* **Page**

SUMMARY OF THE INVENTION

Embodiments of the present invention are directed to non-volatile memory devices and methods for forming the same. In some embodiments, a method for forming a non-volatile memory device may include forming a preliminary device isolation layer configured to define an active region on a semiconductor substrate and configured to define a gap region on the active region to have a higher upper surface than the active region and forming a tunneling insulation layer on the active region. Methods may also include forming a charge storage layer covering the tunneling insulation layer, a side of the gap region, and a upper surface of the preliminary device isolation layer and selectively removing a charge storage layer covering the sides of the gap region and the upper surface of the preliminary device isolation layer. Such methods may also include forming a preliminary charge storage pattern configured to extend toward the active region, recessing the preliminary device isolation layer and forming a device isolation layer having a upper surface under the preliminary charge storage pattern. Methods may also include forming a blocking insulation layer and a gate conductive layer on the substrate and patterning the gate conductive layer, the blocking insulation layer, the preliminary charge storage pattern, and the tunneling insulation layer to form a gate electrode, a blocking insulation pattern, a charge storage pattern, and a tunneling insulation pattern.
In some embodiments, a non-volatile memory device may include a device isolation layer disposed in the semiconductor substrate to define an active region, a tunneling insulation pattern, a charge storage pattern, and a blocking insulation pattern disposed in the active region. Embodiments may also include a gate electrode disposed on the blocking insulation pattern, wherein the charge storage pattern may be cut on the device isolation layer and a lower surface thereof is higher than an upper surface of the device isolation layer.

BRIEF DESCRIPTION OF THE DRAWINGS

FIG. 1A and FIG. 1B are cross-sectional views of a semiconductor substrate illustrating a conventional SONOS memory device.

FIG. 2 is a perspective view illustrating a non-volatile memory device according to some embodiments of the present invention.

FIGS. 3 to 10 are cross sectional views taken along an I-I′ axis of FIG. 2 to explain methods for forming a non-volatile memory device according to some embodiments of the present invention.

DETAILED DESCRIPTION OF PREFERRED EMBODIMENTS

The present invention now will be described more fully hereinafter with reference to the accompanying drawings, in which embodiments of the invention are shown. However, this invention should not be construed as limited to the embodiments set forth herein. Rather, these embodiments are provided so that this disclosure will be thorough and complete, and will fully convey the scope of the invention to those skilled in the art.
It will be understood that, although the terms first, second, etc. may be used herein to describe various elements, these elements should not be limited by these terms. These terms are only used to distinguish one element from another element. Thus, a first element discussed below could be termed a second element without departing from the scope of the present invention. In addition, as used herein, the singular forms “a”, “an” and “the” are intended to include the plural forms as well, unless the context clearly indicates otherwise. It also will be understood that, as used herein, the term “comprising” or “comprises” is open-ended, and includes one or more stated elements, steps and/or functions without precluding one or more unstated elements, steps and/or functions. The term “and/or” includes any and all combinations of one or more of the associated listed items.

* **Data entries**
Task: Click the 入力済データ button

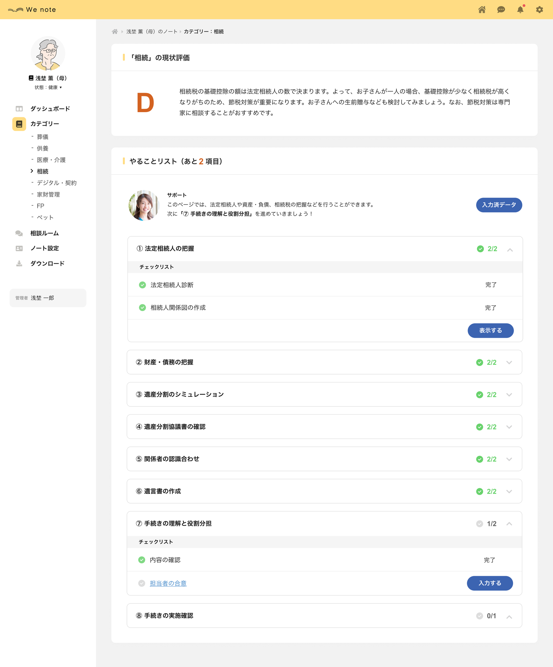Action: [499, 205]
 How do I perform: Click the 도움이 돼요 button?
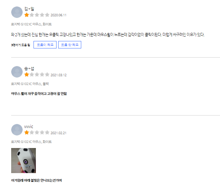pyautogui.click(x=45, y=45)
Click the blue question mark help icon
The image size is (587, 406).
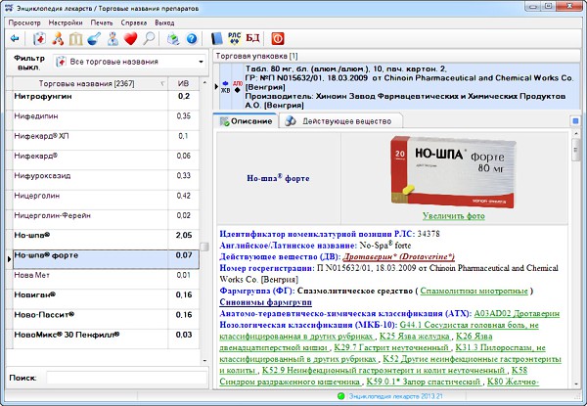pos(192,39)
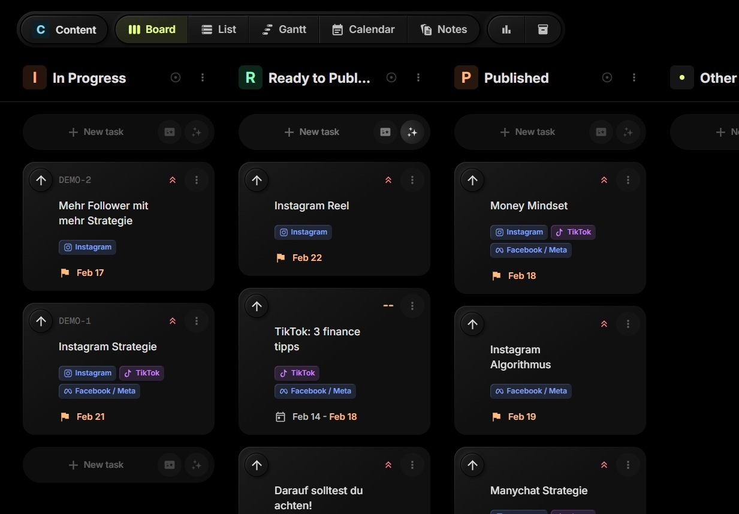Viewport: 739px width, 514px height.
Task: Open the Manychat Strategie card
Action: point(538,491)
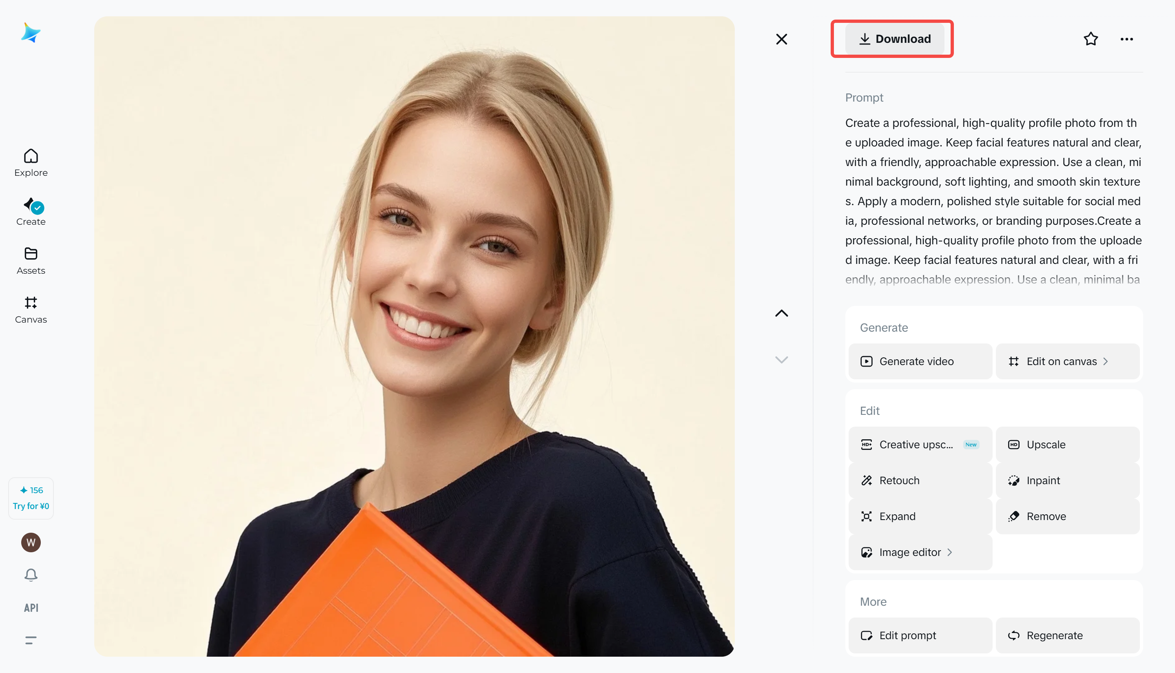Favorite the image using the star icon
This screenshot has width=1175, height=673.
[1090, 39]
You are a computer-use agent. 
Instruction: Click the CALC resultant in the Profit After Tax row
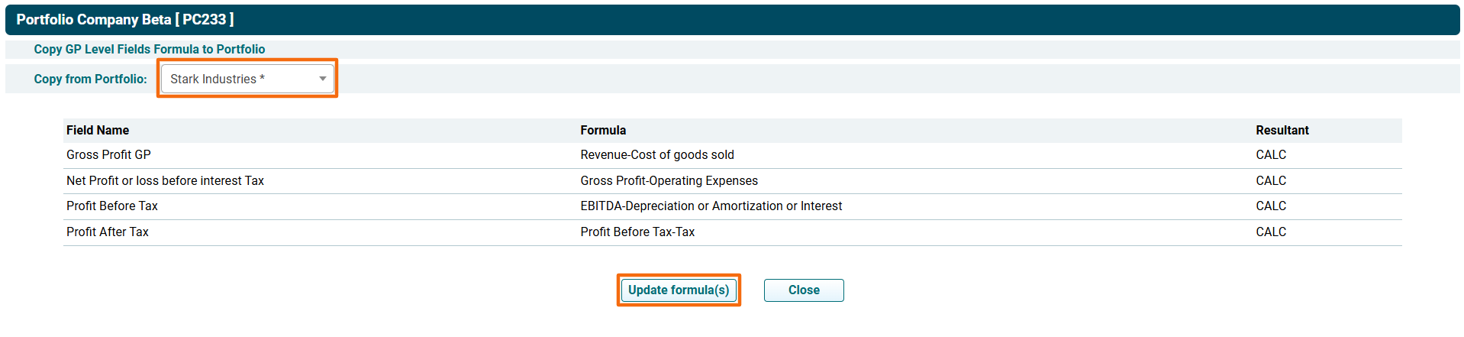point(1271,232)
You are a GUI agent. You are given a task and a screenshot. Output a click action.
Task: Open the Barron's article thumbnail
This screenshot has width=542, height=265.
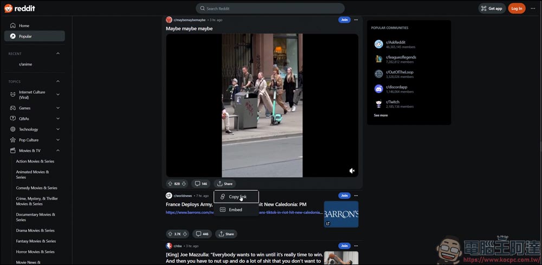click(341, 214)

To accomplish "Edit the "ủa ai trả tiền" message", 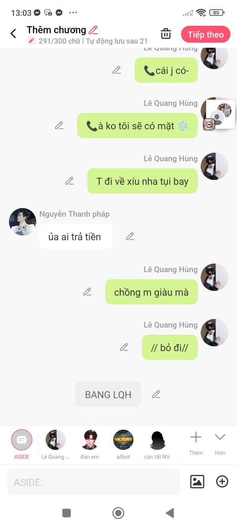I will coord(130,236).
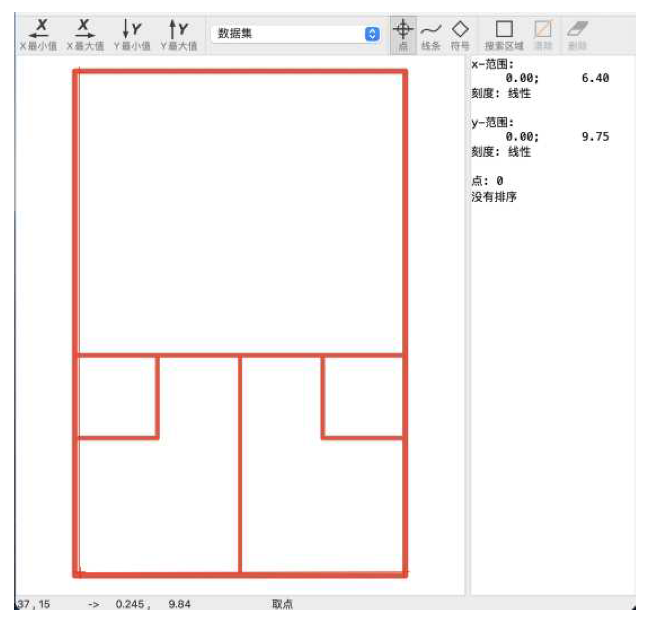
Task: Select the X最大值 calibration tool
Action: tap(85, 34)
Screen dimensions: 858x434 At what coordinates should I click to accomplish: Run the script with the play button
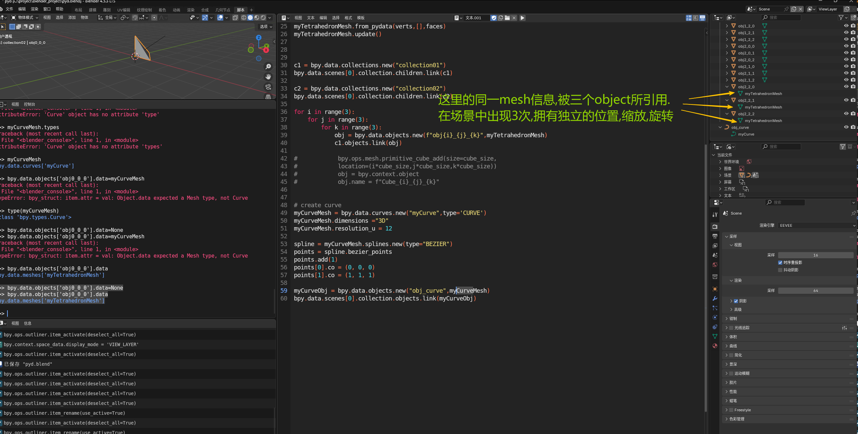click(523, 18)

* **Problems to work on**
**a)** Write out the stretch from "In some embodiments, a non-volatile" through "SONOS memory device." in the non-volatile memory device text above.
**b)** Carry the non-volatile memory device text above forward from its last sentence.

* **Responses to the tasks**
**a)**
In some embodiments, a non-volatile memory device may include a device isolation layer disposed in the semiconductor substrate to define an active region, a tunneling insulation pattern, a charge storage pattern, and a blocking insulation pattern disposed in the active region. Embodiments may also include a gate electrode disposed on the blocking insulation pattern, wherein the charge storage pattern may be cut on the device isolation layer and a lower surface thereof is higher than an upper surface of the device isolation layer.

BRIEF DESCRIPTION OF THE DRAWINGS

FIG. 1A and FIG. 1B are cross-sectional views of a semiconductor substrate illustrating a conventional SONOS memory device.

**b)**
It will also be understood that when an element is referred to as being “connected” to another element, it can be directly connected to the other element or intervening elements may be present. In contrast, when an element is referred to as being “directly connected” to another element, there are no intervening elements present. It will also be understood that the sizes and relative orientations of the illustrated elements are not shown to scale, and in some instances they have been exaggerated for purposes of explanation. Like numbers refer to like elements throughout.
In the figures, the dimensions of structural components, including layers and regions among others, are not to scale and may be exaggerated to provide clarity of the concepts herein. It will also be understood that when a layer (or layer) is referred to as being ‘on’ another layer or substrate, it can be directly on the other layer or substrate, or can be separated by intervening layers. Further, it will be understood that when a layer is referred to as being ‘under’ another layer, it can be directly under, and one or more intervening layers may also be present. In addition, it will also be understood that when a layer is referred to as being ‘between’ two layers, it can be the only layer between the two layers, or one or more intervening layers may also be present.
Unless otherwise defined, all terms (including technical and scientific terms) used herein have the same meaning as commonly understood by one of ordinary skill in the art to which this invention belongs. It will be further understood that terms, such as those defined in commonly used dictionaries, should be interpreted as having a meaning that is consistent with their meaning in the context of the relevant art and will not be interpreted in an idealized or overly formal sense unless expressly so defined herein.
Referring to FIG. 2, which is a perspective view illustrating a non-volatile memory device according to some embodiments of the present invention, a device isolation layer 113A may be formed in a semiconductor substrate 110 to define an active region 116. An upper surface of the device isolation layer 113A may be lower than an upper surface of the active region 116 or the same. A data storage layer 125 may be located on the active region 116. The data storage layer 125 may include a tunneling insulation pattern 121A, a charge storage pattern 122B, and a blocking insulating pattern 123.
The charge storage patterns 122B may be arranged in a first direction EA and a second direction EW. The charge storage pattern 122B may be spatially and electrically isolated from a neighboring charge storage pattern and arranged in a matrix. This arrangement may prevent trapped charges in the charge storage pattern 122B from migrating to a neighboring charge storage pattern to enhance operating characteristics of the memory device.
The charge storage pattern 122B may cover an upper surface and both sides of the tunneling insulation pattern 121A. A lower surface of the charge storage pattern 122B may be located higher than an upper surface of the device isolation layer 113A. In other words, the upper surface of the device isolation layer 113 may be located under the charge storage pattern 122B to interpose a blocking insulating pattern 123 and a gate electrode 130 between the charge storage patterns 122B. Accordingly, a parasitic capacitance generated by interposing the device isolation layer between two charge storage patterns 122B may be controlled. In this manner, the charge storage pattern 122B may avoid electrical interference from a neighboring charge storage pattern to enhance an operating characteristic of the memory device.
A gate electrode 130 may be located on a data storage layer 125. The gate electrode 130 may extend in the second direction EW perpendicular to the active region 116 to constitute word lines. A source/drain region 140 may be located in active regions at opposite sides adjacent to the gate electrode 130.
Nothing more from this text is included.